大学名を聞いて、何を思い浮かべるでしょうか。知っている研究、キャンパスでの経験、卒業生の印象。同じ大学名から連想するものは人によって違います。講座は、その頭の中に蓄えられる評判をブランドとして捉えます。

ブランドは「頭の中」に存在する

たとえば、こんな連想を思い浮かべてみてください。

  • BMWと言えば……高級な外車、ベンツと違ってドライビングが楽しそう
  • コカ・コーラと言えば……アメリカっぽい、赤いパッケージ、ハッピー
  • ディズニーと言えば……楽しそう、ミッキーマウス、魔法
  • 大谷(翔平)と言えば……メジャーリーガー、二刀流、ホームラン

これは連想の例です。同じ名前でも、人によって思い浮かべる内容は異なります。講座では、そのイメージが、人の選択や行動に関わると考えます。上條氏はこれを、「製品は工場に、商品はお店に、ブランドは『頭の中』に存在する」と表現します。

ここで大事な補足があります。ブランドとは「エルメス」「ルイヴィトン」のような高級品のことではありません。広告やマークのことでもありません。ブランドは「頭の中にあるイメージの貯金箱」であり、ロゴマークはその貯金箱を開ける“カギ”にすぎない、というのがこの講座の捉え方です。

ブランドは「機能」と「情緒」の融合から生まれる

では、その頭の中の評判は、何によって形づくられるのでしょうか。上條氏は、人は「機能」と「情緒」(その融合)によって判断すると説明します。

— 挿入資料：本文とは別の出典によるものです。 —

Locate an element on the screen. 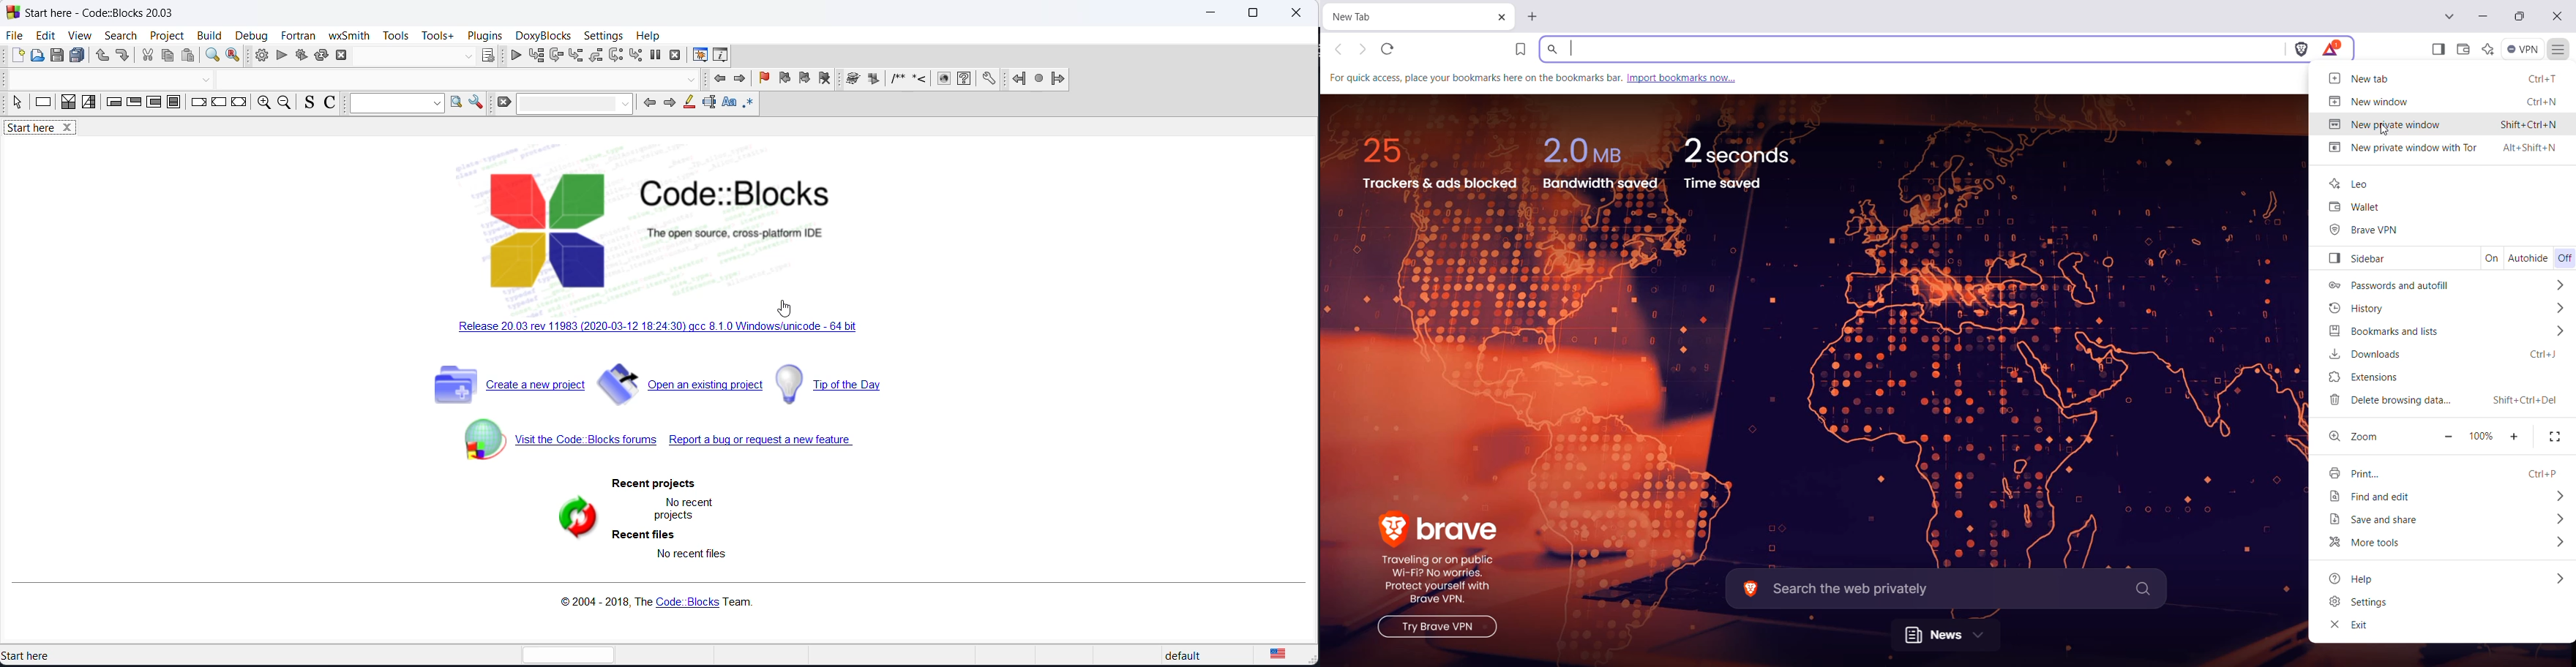 Image resolution: width=2576 pixels, height=672 pixels. icon is located at coordinates (920, 81).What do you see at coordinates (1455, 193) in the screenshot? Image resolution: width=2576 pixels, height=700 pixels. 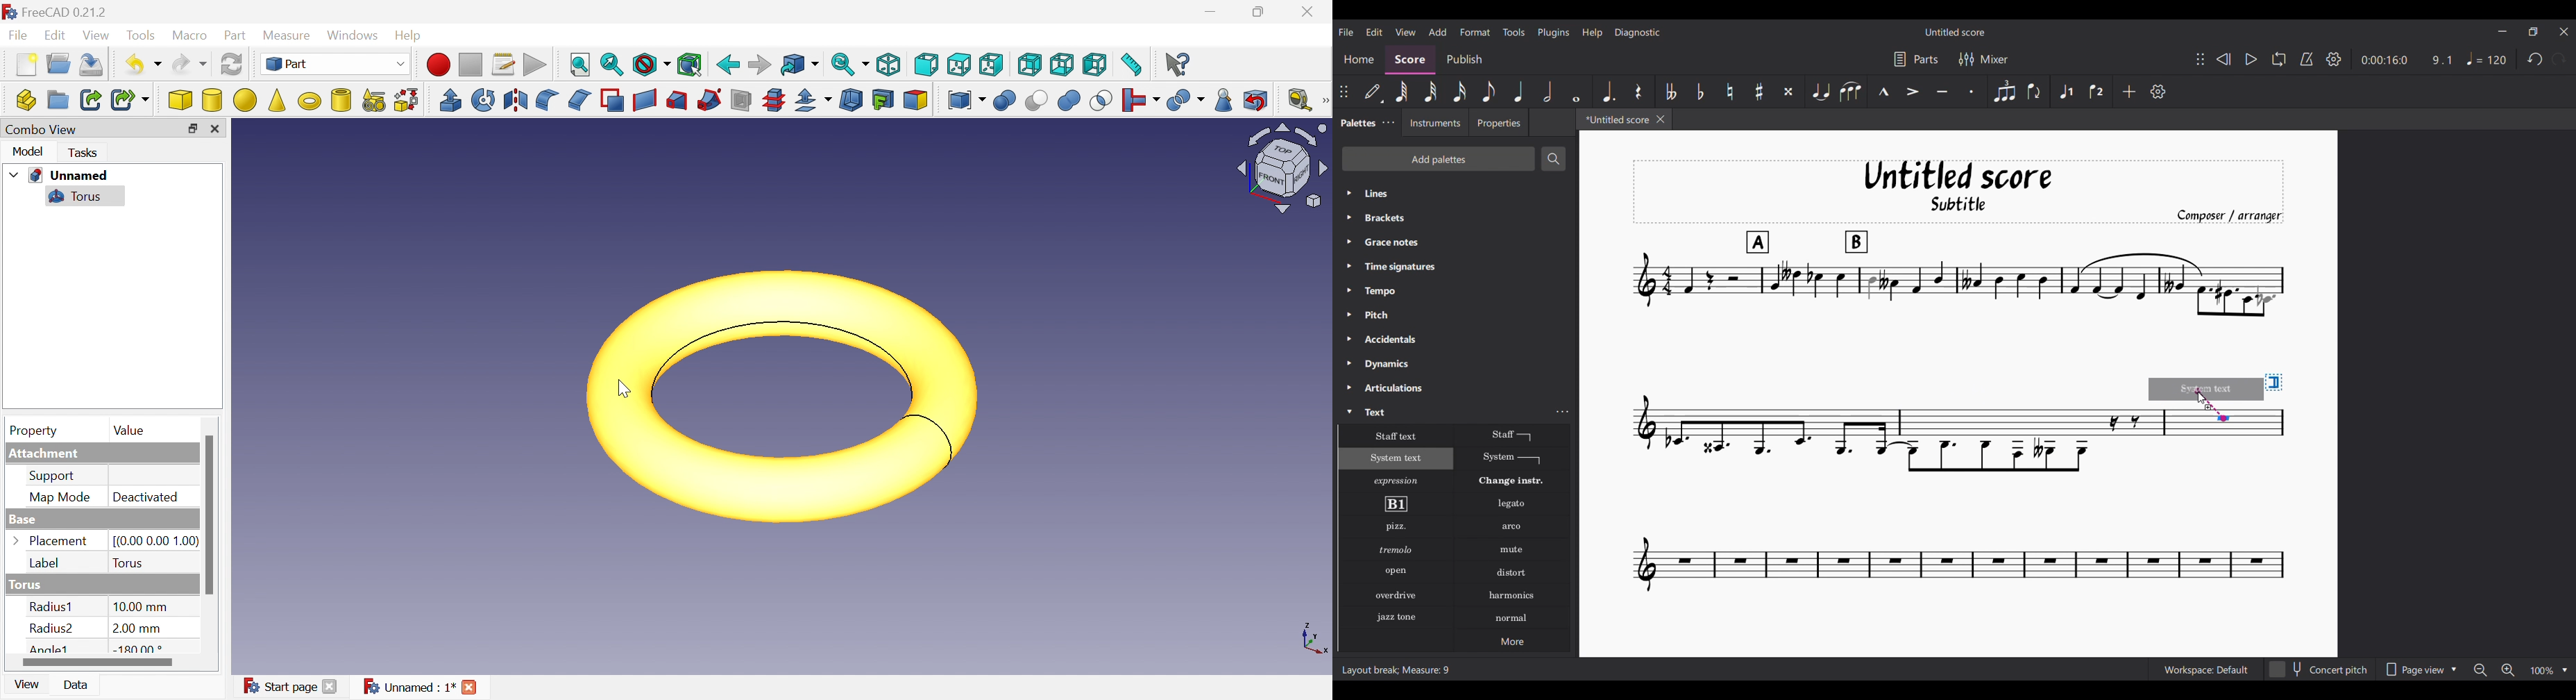 I see `Lines` at bounding box center [1455, 193].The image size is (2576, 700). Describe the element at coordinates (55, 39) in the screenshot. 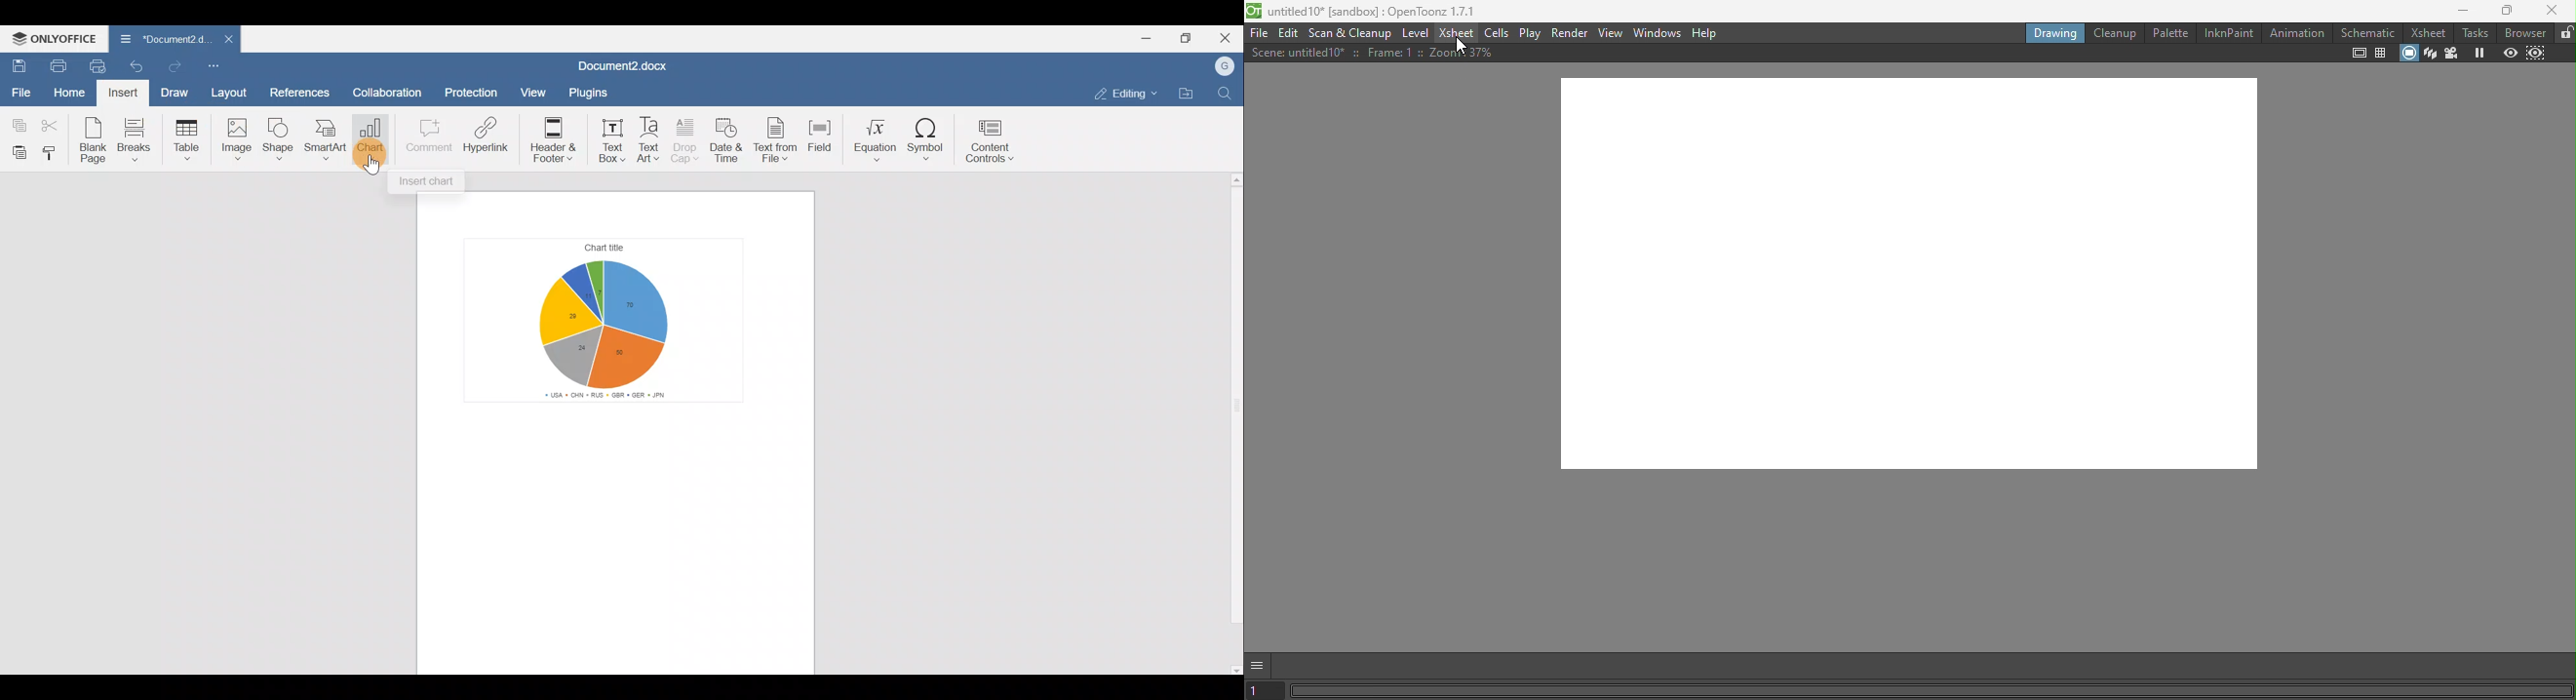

講座では、「価格が安い」「ちょっとした機能がついている」といった機能的価値は、目に見えやすく、比較しやすい一方で、他社に真似されやすいと説明します。これに対し、「使い心地が良い」「品質イメージが良い」「好きである」といった情緒的価値は、受け手の好きという気持ちや愛着と結び付けて説明しています。これは価値を考えるための講座の整理です。特定の大学について、好意があるから出願や入学につながったと判断するには、実際の選択理由を別に確かめます。

大学について考えるなら、教育の内容や支援の条件と、そこで学びたいと感じる気持ちの両方が関わります。楽しそうな印象だけを整えるのでも、制度の一覧だけを示すのでも、受け手の判断を十分に説明できません。

大学が伝えたいイメージと、相手の頭の中にある評判は同じとは限りません。ロゴを見れば同じ名前を思い出しても、その名前に結びつく経験は人によって違います。この講座の定義では、ブランドを考える出発点は、大学が作った表現そのものから、それを受け取る人へ移ります。